El principito

Crítica de Carlos Schilling - La Voz del Interior

El mensaje es demasiado visible a los ojos

La poesía de El Principito sobrevive en esta versión reduccionista del clásico relato de Saint Exupéry.

Lo primero que salta a la vista de esta nueva versión cinematográfica de El Principito es que se trata de una película rara. No parece diseñada con los mismos patrones de ingenio y humor que rigen hoy la industria del cine de animación infantil, que es por lejos la que ofrece los productos más interesantes en las salas masivas.
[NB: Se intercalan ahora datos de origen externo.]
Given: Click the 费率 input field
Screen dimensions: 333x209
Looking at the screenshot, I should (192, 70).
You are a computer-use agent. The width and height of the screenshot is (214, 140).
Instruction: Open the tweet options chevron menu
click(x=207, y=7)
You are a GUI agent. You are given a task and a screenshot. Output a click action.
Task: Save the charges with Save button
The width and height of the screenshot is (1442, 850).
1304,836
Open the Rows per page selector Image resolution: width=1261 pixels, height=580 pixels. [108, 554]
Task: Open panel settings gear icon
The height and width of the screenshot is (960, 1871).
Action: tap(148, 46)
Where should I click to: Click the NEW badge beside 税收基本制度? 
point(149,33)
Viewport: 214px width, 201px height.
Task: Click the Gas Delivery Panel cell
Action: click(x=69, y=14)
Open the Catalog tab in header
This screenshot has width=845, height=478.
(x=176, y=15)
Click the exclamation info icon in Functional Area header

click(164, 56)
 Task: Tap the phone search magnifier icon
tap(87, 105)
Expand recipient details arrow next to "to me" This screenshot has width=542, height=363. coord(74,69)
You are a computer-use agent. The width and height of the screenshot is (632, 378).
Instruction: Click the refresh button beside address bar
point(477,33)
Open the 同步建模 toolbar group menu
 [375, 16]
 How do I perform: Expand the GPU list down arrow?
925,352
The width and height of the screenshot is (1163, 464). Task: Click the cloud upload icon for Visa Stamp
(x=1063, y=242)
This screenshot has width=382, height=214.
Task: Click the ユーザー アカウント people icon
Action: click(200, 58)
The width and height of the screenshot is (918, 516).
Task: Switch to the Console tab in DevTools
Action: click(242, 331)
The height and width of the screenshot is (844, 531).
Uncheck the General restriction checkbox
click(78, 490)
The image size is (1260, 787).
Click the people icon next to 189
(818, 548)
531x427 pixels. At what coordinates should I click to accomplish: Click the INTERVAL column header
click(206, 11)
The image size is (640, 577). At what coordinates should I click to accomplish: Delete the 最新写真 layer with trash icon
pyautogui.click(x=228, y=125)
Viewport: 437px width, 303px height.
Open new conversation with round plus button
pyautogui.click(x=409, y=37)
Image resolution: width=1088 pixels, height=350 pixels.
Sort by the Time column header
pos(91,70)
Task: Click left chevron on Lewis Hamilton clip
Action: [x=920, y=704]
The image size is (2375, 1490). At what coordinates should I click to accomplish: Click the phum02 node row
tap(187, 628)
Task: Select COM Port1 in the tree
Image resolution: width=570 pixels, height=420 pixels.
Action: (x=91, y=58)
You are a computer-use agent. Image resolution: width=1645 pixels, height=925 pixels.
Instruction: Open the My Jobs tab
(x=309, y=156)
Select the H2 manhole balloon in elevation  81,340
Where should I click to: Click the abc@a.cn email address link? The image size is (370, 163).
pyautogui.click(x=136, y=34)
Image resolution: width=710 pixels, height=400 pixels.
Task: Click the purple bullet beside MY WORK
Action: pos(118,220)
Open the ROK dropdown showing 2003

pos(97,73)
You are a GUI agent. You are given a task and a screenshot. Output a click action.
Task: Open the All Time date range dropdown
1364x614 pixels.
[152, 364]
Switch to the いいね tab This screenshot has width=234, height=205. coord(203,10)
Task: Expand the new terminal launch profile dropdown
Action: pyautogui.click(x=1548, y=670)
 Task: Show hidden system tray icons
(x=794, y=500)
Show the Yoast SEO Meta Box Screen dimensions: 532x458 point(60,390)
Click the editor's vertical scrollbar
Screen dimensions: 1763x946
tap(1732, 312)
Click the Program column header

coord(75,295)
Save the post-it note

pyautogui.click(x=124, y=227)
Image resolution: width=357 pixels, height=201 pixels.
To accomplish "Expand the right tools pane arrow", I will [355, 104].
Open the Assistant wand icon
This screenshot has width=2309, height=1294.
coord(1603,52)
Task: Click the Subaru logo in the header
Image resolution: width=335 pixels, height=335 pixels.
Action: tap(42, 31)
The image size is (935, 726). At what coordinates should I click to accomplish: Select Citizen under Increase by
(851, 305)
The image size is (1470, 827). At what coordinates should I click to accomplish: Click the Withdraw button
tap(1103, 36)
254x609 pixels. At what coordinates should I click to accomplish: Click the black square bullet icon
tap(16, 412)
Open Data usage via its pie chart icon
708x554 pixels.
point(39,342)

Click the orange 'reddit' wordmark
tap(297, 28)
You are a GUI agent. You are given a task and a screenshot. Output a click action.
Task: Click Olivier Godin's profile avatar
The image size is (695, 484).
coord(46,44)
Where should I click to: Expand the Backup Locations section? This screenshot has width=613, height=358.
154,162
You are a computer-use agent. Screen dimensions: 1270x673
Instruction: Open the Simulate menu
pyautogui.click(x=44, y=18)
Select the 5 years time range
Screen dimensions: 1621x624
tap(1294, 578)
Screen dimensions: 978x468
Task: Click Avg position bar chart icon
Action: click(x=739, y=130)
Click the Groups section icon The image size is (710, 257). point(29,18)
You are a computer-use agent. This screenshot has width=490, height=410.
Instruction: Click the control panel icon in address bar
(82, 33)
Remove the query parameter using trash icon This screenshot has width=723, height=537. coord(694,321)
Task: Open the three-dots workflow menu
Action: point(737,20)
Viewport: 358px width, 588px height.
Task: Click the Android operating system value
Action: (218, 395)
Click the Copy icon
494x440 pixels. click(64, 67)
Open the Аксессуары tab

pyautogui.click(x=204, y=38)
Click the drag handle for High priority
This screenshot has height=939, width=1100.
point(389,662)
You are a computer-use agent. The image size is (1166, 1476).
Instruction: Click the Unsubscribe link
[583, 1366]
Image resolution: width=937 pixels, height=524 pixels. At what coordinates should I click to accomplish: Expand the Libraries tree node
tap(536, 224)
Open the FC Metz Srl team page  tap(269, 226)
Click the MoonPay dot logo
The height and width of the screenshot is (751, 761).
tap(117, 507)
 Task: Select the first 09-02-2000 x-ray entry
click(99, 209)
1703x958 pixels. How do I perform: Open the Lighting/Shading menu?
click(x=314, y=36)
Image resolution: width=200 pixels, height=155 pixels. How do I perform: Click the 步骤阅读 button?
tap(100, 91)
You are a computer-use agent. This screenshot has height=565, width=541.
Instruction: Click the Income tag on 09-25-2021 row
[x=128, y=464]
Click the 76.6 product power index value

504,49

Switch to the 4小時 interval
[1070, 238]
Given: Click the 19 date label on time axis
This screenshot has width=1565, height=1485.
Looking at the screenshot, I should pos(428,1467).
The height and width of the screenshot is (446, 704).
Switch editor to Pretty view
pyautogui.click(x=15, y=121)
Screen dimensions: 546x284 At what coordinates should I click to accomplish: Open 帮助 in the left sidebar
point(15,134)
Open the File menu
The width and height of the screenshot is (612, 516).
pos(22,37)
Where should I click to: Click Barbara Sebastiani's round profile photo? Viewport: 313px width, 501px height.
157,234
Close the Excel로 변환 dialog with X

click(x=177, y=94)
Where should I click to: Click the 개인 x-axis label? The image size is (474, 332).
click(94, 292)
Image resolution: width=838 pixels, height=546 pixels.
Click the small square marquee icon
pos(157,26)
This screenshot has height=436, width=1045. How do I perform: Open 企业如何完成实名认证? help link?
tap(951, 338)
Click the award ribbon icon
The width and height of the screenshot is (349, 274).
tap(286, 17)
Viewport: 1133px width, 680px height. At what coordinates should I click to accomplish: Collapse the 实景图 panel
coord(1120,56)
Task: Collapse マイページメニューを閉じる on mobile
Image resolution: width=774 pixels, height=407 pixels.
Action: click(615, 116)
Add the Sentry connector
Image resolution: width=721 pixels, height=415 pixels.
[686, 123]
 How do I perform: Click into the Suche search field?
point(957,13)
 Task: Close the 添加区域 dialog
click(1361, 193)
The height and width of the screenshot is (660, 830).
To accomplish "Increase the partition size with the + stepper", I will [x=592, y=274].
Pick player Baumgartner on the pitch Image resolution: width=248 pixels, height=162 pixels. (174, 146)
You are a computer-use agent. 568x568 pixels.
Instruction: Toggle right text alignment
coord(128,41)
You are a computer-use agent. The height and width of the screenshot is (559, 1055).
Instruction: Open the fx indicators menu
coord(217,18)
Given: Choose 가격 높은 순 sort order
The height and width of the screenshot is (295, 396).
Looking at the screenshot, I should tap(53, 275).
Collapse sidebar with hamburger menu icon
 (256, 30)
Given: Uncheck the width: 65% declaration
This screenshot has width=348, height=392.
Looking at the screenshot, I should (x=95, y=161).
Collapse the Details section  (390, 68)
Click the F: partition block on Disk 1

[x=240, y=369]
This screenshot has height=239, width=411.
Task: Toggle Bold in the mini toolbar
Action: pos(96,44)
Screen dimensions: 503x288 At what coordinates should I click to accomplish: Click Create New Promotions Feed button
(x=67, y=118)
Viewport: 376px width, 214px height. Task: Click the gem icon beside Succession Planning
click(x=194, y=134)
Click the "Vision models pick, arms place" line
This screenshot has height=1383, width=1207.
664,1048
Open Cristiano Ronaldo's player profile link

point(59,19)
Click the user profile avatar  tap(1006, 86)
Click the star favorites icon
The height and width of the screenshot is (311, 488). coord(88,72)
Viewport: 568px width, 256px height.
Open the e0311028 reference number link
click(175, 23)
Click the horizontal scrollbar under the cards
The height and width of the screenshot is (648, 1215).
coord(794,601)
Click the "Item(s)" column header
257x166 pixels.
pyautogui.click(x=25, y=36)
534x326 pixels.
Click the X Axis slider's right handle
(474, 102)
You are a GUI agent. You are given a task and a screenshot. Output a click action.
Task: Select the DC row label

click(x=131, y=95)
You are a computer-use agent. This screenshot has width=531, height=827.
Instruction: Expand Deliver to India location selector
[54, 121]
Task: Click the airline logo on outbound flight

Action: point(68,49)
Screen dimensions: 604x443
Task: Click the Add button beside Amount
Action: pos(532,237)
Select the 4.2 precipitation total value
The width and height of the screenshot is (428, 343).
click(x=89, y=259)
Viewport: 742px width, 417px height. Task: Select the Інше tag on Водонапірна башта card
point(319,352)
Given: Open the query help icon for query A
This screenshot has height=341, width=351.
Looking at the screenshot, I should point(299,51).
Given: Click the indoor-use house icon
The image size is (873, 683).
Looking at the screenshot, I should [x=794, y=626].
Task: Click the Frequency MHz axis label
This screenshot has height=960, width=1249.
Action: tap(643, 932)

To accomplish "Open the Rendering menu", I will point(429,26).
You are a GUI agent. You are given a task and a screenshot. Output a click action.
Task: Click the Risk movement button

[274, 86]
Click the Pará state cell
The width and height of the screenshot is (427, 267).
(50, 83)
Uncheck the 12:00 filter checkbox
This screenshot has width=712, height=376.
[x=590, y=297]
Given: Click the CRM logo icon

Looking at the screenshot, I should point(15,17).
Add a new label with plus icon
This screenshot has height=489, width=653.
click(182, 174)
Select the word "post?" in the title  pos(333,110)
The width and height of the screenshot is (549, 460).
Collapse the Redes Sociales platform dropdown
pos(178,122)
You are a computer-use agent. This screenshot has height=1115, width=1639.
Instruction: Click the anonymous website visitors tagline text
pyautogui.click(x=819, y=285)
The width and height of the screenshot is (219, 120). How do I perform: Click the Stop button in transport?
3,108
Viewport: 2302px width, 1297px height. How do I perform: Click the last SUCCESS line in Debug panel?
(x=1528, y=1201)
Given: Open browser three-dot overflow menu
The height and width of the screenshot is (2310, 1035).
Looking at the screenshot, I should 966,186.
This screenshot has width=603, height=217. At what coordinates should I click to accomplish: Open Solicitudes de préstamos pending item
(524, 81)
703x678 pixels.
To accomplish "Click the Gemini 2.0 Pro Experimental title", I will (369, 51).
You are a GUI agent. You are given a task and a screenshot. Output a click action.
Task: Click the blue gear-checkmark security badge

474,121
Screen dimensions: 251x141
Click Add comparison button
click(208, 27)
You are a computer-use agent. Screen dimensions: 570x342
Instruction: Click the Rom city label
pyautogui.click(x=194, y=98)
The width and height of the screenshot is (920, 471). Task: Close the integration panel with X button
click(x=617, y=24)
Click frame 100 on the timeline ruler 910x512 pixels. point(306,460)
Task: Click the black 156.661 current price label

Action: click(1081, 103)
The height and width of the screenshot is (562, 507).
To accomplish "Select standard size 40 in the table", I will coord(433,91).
Lo que pergeñaron Mark Osborne (Kung Fu Panda) y sus guionistas no es una adaptación directa, sino una historia dentro de una historia. Así algunas escenas y personajes del famoso relato escrito por Antoine de Saint Exupéry en 1943 aparecen enmarcados por otro relato: el de una nena estudiosa y aplicada que descubre en las figura del principito y del aviador (ahora anciano) el verdadero sentido de la infancia.

Si bien desde un punto de vista narrativo, el ensamblaje entre ambas historias está logrado y de hecho se produce un diálogo fluido y dramático entre ellas, el inconveniente mayor es que la historia marco –la de la nena– funciona como una interpretación reduccionista del texto original.

El relato de Saint Exupéry es tremendamente ambiguo y poético y parece cambiar de significado con cada lectura. Sin embargo, esta adaptación lo convierte en una especie de alegoría de la falta de imaginación en un mundo burocrático y uniformado, donde los adultos no son más que engranajes de una inmensa máquina laboral donde parecen fusionarse los peores defectos del comunismo y del capitalismo.

Sin embargo, la poesía (incluso la cursi, en la que también incurría el escritor francés) sobrevive en varios momentos de esta versión, más en el aspecto visual –en las distintas texturas del dibujo animado, especialmente cuando evoca las ilustraciones del propio Saint Exupéry– que en aquellas escenas en las que se esfuerza por resultar poética y sólo consigue ser sentimental.

No tanto El principito como su mitología contribuyó a imponer el concepto de que los niños son creativos, sensibles, ingenuos, desprejuiciados y esencialmente buenos. La película se arraiga en esa idea hasta el extremo de volverla maniquea, ya no un concepto sino un supuesto. Algo que incluso se ve en los marcados contrastes cromáticos que separan una realidad de la otra y que tienden a subrayar de manera demasiado didáctica o explicativa el mensaje de fondo.

Por fortuna, aquí otra vez la carga de ambigüedad del texto original, su distancia respecto de cualquier realidad pasada, presente o futura y su melancólica universalidad tienen el poder suficiente como para abrirse paso y resplandecer a través de las imágenes de ese mundo gris y geométrico, concebido por unos guionistas cuya imaginación está a años luz de la del escritor francés.